Technologically, custody has advanced, but for a city the hurdles remain material: segregated cold storage, disaster recovery, multi‑party controls, insurance, and real‑time reporting that fits public‑sector audit standards. From a behavioral angle, residents expect budget stability; mark‑to‑market swings in a general fund—up or down—invite scrutiny that can crowd out core service delivery. On the business side, municipal finance teams optimize cash flow and capital projects against predictable liabilities; inserting a high‑volatility asset into that stack can complicate debt planning and covenant management. Ethically, the mandate is stewardship, not speculation, which is why statutes codify conservative investment lists.

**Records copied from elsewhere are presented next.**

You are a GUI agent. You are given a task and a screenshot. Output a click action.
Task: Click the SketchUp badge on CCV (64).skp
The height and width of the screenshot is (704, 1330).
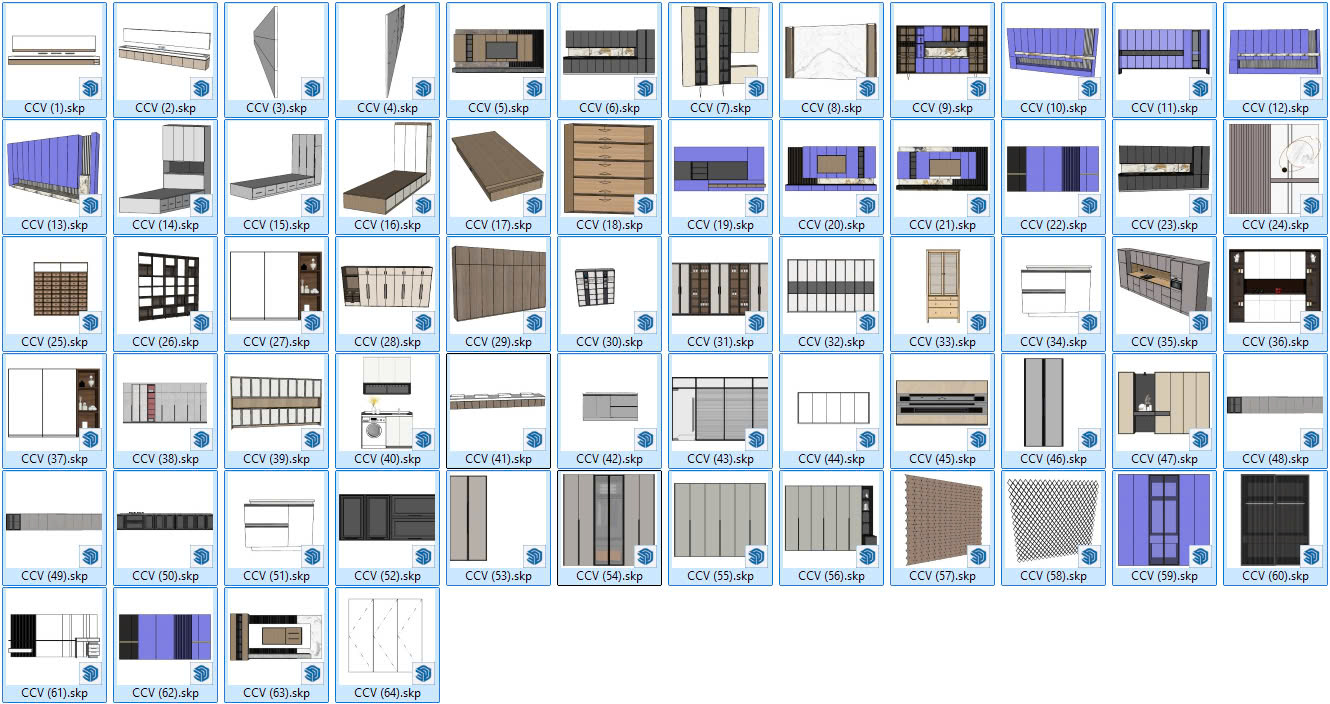coord(423,672)
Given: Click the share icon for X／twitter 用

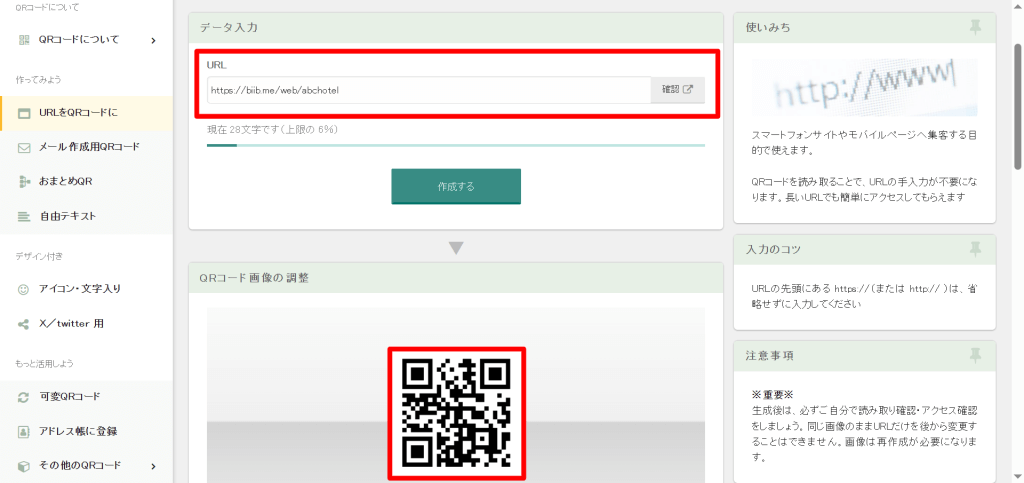Looking at the screenshot, I should click(x=24, y=324).
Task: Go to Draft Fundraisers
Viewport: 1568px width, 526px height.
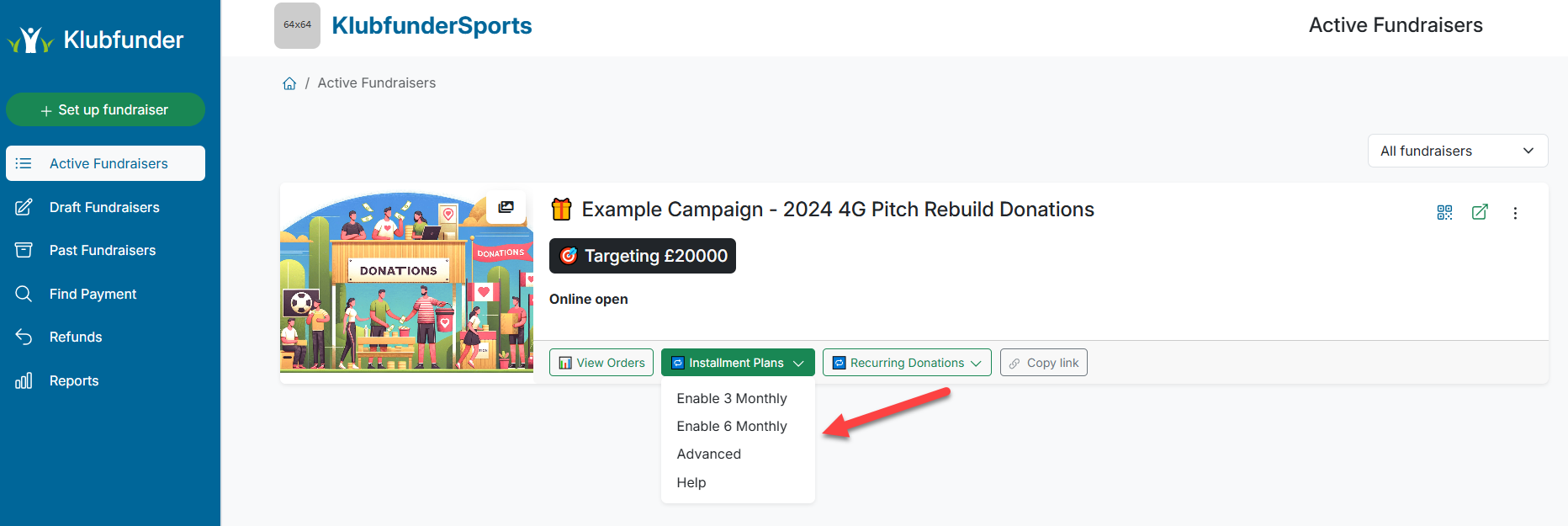Action: click(x=104, y=207)
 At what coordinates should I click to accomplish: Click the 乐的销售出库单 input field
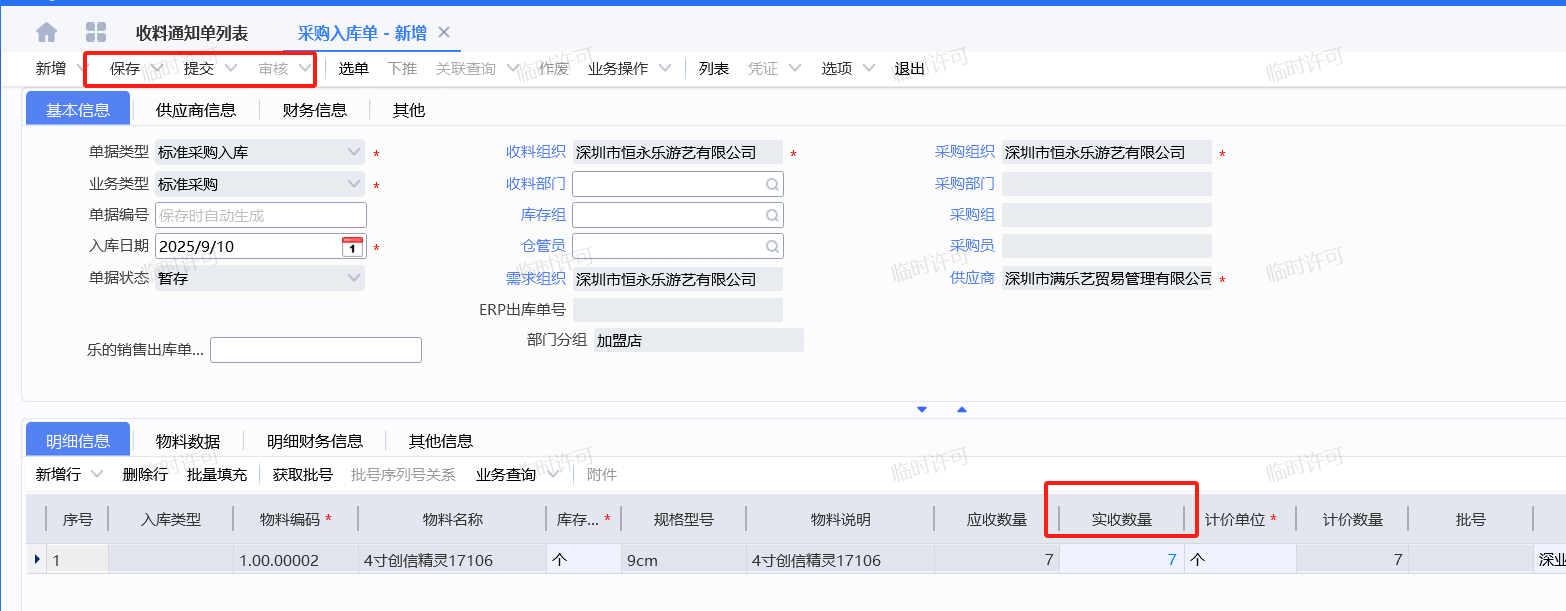pyautogui.click(x=315, y=350)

Could this shape other cities’ thinking? Likely as a cautionary reference. Many councils will continue to explore crypto in the context of innovation branding or constituent demand, but absent clear statutory authority, standardized accounting, and turnkey custody with public‑sector controls, similar motions will often conclude where Vancouver’s did. As Lee noted, government payment options tend to trail private‑sector behavior; if everyday crypto payments scale across retail and e‑commerce, municipal acceptance for taxes and fees would become a logical extension. Reserve allocation, however, is a different bar entirely.
Vancouver’s review reinforces a simple truth: market enthusiasm can catalyze discussion, but public treasuries move on policy, not price charts. Until the rulebook catches up, cities will study crypto—and then keep their reserves in the instruments those rules were written to protect.